20代から中高年のための小説投稿 & レビューコミュニティ
 ようこそゲストさん トップページへ ご利用方法 Q&A 操作マニュアル パスワードを忘れた
 ■ 目次へ

作品名:復讐者 作者:キョウ

第5回   違反
「・・・はあ」
 一回ため息をついただけなのに、私の何もない部屋にはやけに大きく聞こえた。
 とはいえ、疲れているのは本当だ。つい数分前にはセンパイの部屋で・・・これはさすがに思い出すのも恥ずかしい。でも確かにあったんだと実感できる。実際嬉しかった。セックスなんてもう5年以上やっていないから、あれは新鮮ではあった。まあそのこともあるのだけど、寝不足とか、事後処理なんかで疲れた体に鞭打って色々と動いたせいで、やけに体が重い。

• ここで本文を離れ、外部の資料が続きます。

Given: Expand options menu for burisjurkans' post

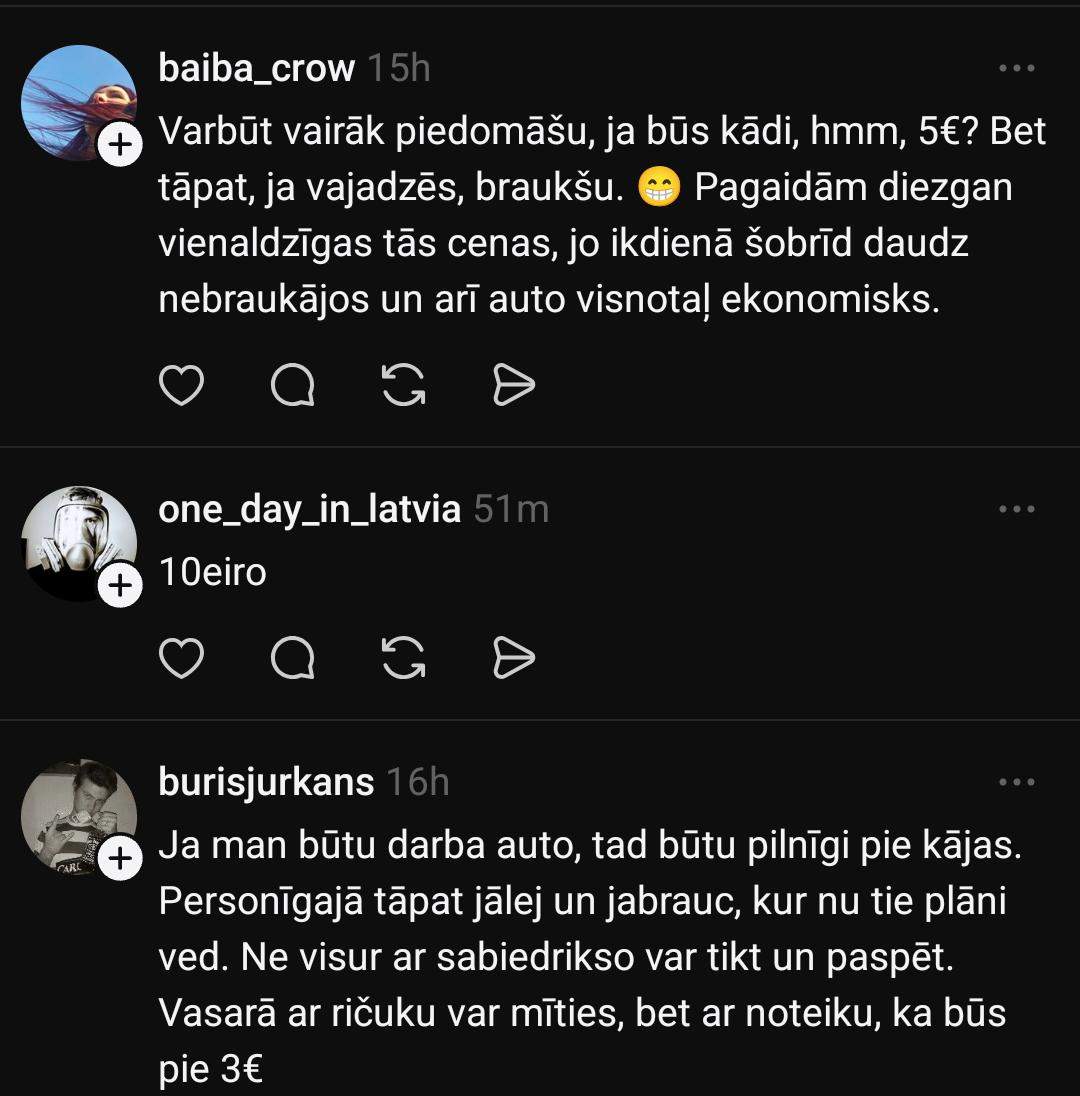Looking at the screenshot, I should (1017, 782).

 着ていた服や下着を洗濯用かごに放り投げて新しい服に着替える。
「うーさむっ」
 確か今日は一日オフのはず。ここ最近は任務の数がめっきり減っているから珍しいことではない。魔女達の件が終わってから早三ヶ月、昨日のように思えるほど刺激的な毎日ではあったが、こうして終わってみるとじつにあっけないと思った。
 あの件で負傷者はたくさんいたけれど、死んでしまったのは私一人だった。他の人は私のことは知らなく、知っているのはお嬢と光さんとセンパイだけだ。それでも私だけ、というのがどうも引っかかっている。それでももう終わったんだ。

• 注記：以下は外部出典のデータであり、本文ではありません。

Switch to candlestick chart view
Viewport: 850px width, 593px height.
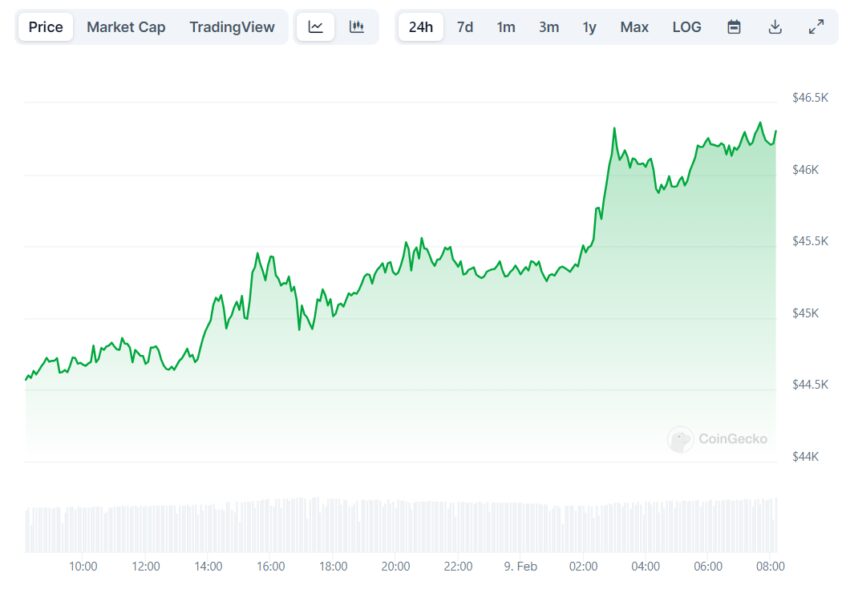[x=357, y=27]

 いまはこうして平和で静かな毎日を満喫することが最良の選択だと思う。
「これでいいかな」
 簡単にジーンズとシャツの上にカーディガンを羽織った。さて、今日はどうしようかな?と思っていると、ふとセンパイの顔を思い出す。急激に顔の熱が上昇するのがわかった。次会うまでのどうやってこの気持ちを受け止めようかと考え、一つ問題点が残っていることを思い出した。

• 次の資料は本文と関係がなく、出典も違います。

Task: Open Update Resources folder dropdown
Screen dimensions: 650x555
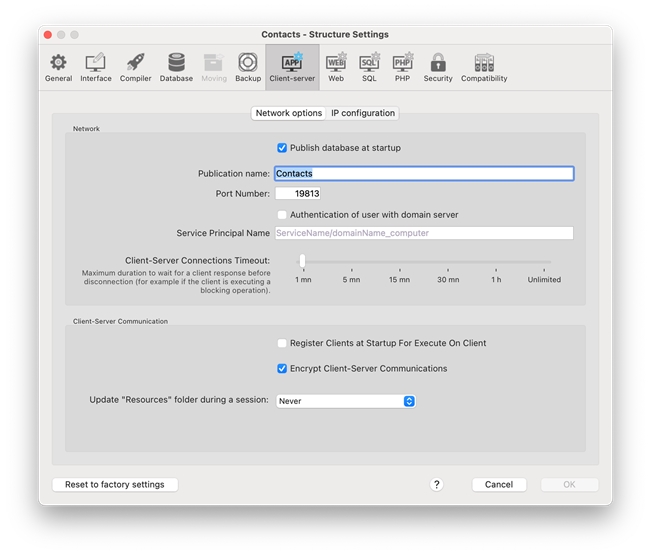Action: [345, 401]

 私は、ルール違反をした。一言で言えば、館とお嬢についてだ。別にセンパイとのことはいいのだ。しかし、どうして性別ごとに館が分かれているか私は知っている。それは、鬼の生態に大きく影響している。元々繁殖能力がないというのは、多少違う。繁殖能力が低いことよりも、その行為自体が危ないからだ。私も徐々に完全な鬼に成っているから実感している、人間の三大欲求が変化していることに。眠欲、食欲、性欲の三つに、殺欲が加わっている。それは、眠欲以外と深く関わっていた。そして、性行為、つまりセックスをしているときは、眠欲が眠っている間食欲が殺欲をバックアップしてしまう。最悪その欲求というか衝動に負けてお互いをお互いが食らい尽くしてしまうからだ。特に男性にそれは色濃く受け継がれているが私とセンパイはまだ人間の部分が残っているからその心配はしてはいない。だから、なるべく事後の証拠となるものを残したくないのと、私があの館にいた形跡を残したくなかった。
 でもこれで心配ごとはただ二つだけになる。そう、お嬢だ。お嬢の目がどこに向いているからわからない以上、これ以上の行動はかなり危険だ。もし、お嬢がこのことを知ったらと思うと、ぞっとする。もう一つは私だ。体自体は疲れているけれど、心はもうハッピーそのものだから、うっかり漏らしてしまわないように細心の注意が必要になる。
 センパイ?大丈夫、すっごくにぶいから。
(ん?)
 窓の外に何か黒いものが見える。はは〜ん。またこんなこして、悪い子だな。隠れているつもりなのだろうか、自慢のポニーテールが隠れていないっていうのに。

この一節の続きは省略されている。